Il ne peut non plus vivre sans assouvir sa coûteuse passion pour les automobiles, de sa première De Dion-Bouton à la Lancia ou l’Alfa Romeo. Il aime leur confort, la vitesse, mais aussi la nouveauté qu’elles incarnent. Il sera même à deux doigts de perdre la vie dans l’une d’elle. Il adore la chasse, et la pratique près du lac de Torre del Lago où il a sa résidence, quand il n’est pas à Chiatri, le village qu’il aime et qui donne sur la mer. Natif de Lucca (la Lucques de Montaigne et des Français), c’est un Toscan, et donc, a-t-on envie d’ajouter, un bon vivant. Il apprécie le pape plus par conservatisme que par adhésion à la doctrine. L’époque est là, en arrière-plan, avec le fascisme pour toile de fond, mais sans plus. Rien de commun, si ce n’est l’amour de la vitesse, avec cet « abruti de Marinetti ». Pas davantage avec Gramsci, qui traverse ces pages et critique le genre de l’opéra, cette « peste » qui empêche de penser et de lutter… Chambaz ne voit pas en son héros un homme du temps. Trop désinvolte pour y croire. Il préfère lire Gorki, celui qui est encore l’exilé banni par le régime tsariste. La rencontre avec Schoenberg et l’admiration éprouvée pour le Pierrot lunaire prouve que son esthétique ne le rend pas insensible à celle du musicien viennois, si différent de lui. Le Puccini de Chambaz est d’autant plus affecté par le deuil, qu’il aime vivre, dépenser et se dépenser. Enfin presque : un temps amateur de vélo, il y renonce quand il s’agit de pédaler entre Lucques et Pise. Il a pris du poids, s’essouffle vite. Et puis le diabète n’arrange rien, même si, en ce début de xxe siècle, on a découvert les vertus de l’insuline. Une telle maladie exige une discipline que le maestro ne respecte pas vraiment. Et puis la mélancolie est là, constante, présente dès que le ciel tourne à la pluie. Il refuse de penser au frère mort, mais les occasions de le retrouver par l’esprit ne manquent pas.

Si la modernité le fascine, le rend actif et dynamique, c’est bien sûr la musique qui mène sa vie, le guide et le tourmente. Chambaz raconte comment naissent les opéras. Le succès arrive tôt et assure la tranquillité matérielle au compositeur.
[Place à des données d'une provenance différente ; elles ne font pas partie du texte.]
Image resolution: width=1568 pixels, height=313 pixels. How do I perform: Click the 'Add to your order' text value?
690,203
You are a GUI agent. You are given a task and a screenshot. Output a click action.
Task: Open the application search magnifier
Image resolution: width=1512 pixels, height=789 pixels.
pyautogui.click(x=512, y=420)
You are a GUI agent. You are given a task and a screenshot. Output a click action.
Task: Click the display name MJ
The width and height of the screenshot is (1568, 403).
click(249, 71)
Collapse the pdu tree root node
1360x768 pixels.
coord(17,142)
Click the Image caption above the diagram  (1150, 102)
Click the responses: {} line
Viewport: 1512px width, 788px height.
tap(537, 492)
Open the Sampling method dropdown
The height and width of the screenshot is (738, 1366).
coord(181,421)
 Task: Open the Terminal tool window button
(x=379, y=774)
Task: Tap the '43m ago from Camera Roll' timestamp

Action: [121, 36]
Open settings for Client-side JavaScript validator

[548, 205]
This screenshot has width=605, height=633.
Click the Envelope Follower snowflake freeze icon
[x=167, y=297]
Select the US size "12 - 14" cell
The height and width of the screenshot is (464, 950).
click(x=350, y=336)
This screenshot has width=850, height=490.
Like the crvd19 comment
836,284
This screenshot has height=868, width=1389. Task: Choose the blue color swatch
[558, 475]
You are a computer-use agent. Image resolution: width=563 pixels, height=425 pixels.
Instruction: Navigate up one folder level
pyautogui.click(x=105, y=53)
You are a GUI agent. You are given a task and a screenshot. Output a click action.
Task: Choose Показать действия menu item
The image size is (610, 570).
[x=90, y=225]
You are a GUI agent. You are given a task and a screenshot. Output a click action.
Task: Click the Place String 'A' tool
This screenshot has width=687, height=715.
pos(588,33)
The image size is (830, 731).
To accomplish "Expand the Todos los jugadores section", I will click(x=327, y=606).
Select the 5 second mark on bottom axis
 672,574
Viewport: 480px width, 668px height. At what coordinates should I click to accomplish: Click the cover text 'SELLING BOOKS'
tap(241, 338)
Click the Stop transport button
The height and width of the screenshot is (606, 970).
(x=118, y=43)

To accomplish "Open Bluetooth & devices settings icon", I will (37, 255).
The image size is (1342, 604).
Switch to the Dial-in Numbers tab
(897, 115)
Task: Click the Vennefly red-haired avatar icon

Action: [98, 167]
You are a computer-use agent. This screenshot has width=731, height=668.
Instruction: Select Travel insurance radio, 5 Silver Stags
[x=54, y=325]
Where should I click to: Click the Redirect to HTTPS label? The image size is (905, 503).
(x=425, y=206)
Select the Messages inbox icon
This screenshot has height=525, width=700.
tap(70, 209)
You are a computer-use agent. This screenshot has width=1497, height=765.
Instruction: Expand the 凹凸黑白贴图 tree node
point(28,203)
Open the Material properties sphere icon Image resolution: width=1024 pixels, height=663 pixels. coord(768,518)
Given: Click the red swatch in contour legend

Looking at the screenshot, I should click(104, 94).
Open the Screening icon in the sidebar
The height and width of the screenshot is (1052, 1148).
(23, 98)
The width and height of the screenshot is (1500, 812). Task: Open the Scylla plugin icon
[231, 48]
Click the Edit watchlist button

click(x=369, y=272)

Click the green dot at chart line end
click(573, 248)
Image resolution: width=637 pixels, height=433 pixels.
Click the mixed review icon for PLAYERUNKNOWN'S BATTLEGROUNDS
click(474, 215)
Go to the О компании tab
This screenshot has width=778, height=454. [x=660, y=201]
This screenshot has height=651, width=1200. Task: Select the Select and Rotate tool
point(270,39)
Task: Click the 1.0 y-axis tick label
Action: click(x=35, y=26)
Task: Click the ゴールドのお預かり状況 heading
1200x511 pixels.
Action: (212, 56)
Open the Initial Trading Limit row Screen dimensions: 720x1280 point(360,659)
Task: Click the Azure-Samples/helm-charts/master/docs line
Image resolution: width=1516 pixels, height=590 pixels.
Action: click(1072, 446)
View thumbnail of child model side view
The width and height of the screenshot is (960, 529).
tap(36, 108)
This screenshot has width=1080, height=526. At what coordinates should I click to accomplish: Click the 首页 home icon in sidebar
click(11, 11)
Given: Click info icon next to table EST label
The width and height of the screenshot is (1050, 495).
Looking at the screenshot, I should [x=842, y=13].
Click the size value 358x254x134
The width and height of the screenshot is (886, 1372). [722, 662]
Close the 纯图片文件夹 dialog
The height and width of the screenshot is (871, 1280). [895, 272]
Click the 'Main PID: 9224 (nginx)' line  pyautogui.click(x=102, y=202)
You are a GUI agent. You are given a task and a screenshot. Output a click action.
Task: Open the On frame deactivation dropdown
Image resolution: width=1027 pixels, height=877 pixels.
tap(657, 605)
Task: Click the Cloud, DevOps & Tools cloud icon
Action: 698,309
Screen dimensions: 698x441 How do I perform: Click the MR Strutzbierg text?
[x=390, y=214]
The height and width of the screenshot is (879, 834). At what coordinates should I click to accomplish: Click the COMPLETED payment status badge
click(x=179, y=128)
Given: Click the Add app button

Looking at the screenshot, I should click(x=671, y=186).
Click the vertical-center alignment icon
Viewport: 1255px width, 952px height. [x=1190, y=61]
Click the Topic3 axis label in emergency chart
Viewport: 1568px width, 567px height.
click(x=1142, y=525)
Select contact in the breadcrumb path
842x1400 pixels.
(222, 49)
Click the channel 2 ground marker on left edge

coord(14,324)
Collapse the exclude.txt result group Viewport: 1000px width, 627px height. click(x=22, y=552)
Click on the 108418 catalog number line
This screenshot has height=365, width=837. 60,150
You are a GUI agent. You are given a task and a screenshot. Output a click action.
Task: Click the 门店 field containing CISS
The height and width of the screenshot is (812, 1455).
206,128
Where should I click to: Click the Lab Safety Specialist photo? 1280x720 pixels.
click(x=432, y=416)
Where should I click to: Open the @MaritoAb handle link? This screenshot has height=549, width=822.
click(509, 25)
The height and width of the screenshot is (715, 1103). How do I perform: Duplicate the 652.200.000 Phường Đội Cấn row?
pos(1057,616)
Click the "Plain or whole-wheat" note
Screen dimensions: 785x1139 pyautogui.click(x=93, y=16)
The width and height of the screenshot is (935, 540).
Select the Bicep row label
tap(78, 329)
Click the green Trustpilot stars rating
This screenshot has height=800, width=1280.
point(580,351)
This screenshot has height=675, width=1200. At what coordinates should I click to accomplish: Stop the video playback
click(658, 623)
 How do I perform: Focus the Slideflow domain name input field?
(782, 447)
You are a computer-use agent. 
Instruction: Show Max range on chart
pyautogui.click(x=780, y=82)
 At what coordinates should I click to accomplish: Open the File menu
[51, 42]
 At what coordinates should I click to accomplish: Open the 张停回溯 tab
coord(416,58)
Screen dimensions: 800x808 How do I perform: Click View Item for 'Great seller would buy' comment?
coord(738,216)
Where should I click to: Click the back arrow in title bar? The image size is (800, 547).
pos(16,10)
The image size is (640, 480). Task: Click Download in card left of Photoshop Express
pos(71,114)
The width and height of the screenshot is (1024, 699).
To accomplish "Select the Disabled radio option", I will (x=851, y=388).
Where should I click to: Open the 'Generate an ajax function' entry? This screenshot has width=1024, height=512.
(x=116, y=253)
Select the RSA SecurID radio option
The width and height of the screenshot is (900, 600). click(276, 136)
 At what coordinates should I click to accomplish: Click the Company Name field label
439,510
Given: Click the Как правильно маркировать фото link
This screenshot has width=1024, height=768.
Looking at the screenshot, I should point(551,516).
Manon Lescaut bouleverse le public et permet à Puccini de s’acheter quelques belles carabines. La Bohème est plus difficile à composer mais le succès rassure. Puis La Tosca, qui rappelle sa région natale et le nom du chef d’orchestre qui mène la danse, le superbe Arturo. L’air E lucevan le stelle émeut le plus grand compositeur, un certain Verdi. Quelques cabales, comme le genre l’exige, font cependant partie du parcours obligé. On ne donne pas impunément un spectacle à la Scala de Milan, et Madame Butterfly, « opéra diabétique » aux dires d’un critique, aura plus de succès à Brescia que dans la capitale milanaise où un véritable pandémonium est organisé. Ricordi, son éditeur, le soutient dans tous les moments. Caruso et lui sont des compagnons de tous les instants, jusqu’à la mort du ténor, lui aussi peu sourcilleux quant à l’hygiène alimentaire et aux excès de sucre.

Le rythme est allègre, comme si Chambaz, à l’instar de son modèle qui supportait mal de prendre la parole lors d’interminables banquets, craignait de nous « casser les couilles ». L’épigraphe de Stendhal indique bien dans quelle filiation il se situe : amour de l’Italie, de la musique qui en est le synonyme, goût du détail vivant, comme cette revue de costumes au Te Deum donné par le pape pour le novecento, l’entrée dans le xxe siècle. Et plaisir à conter l’anecdote, à jouer de la touche légère qui n’empêche pas la gravité ou la soudaine mélancolie. On a beau aimer l’existence, on n’échappe pas à l’absence et aux larmes. Une allusion à Martin, le fils perdu, sera la signature de l’auteur, au terme de ce beau livre.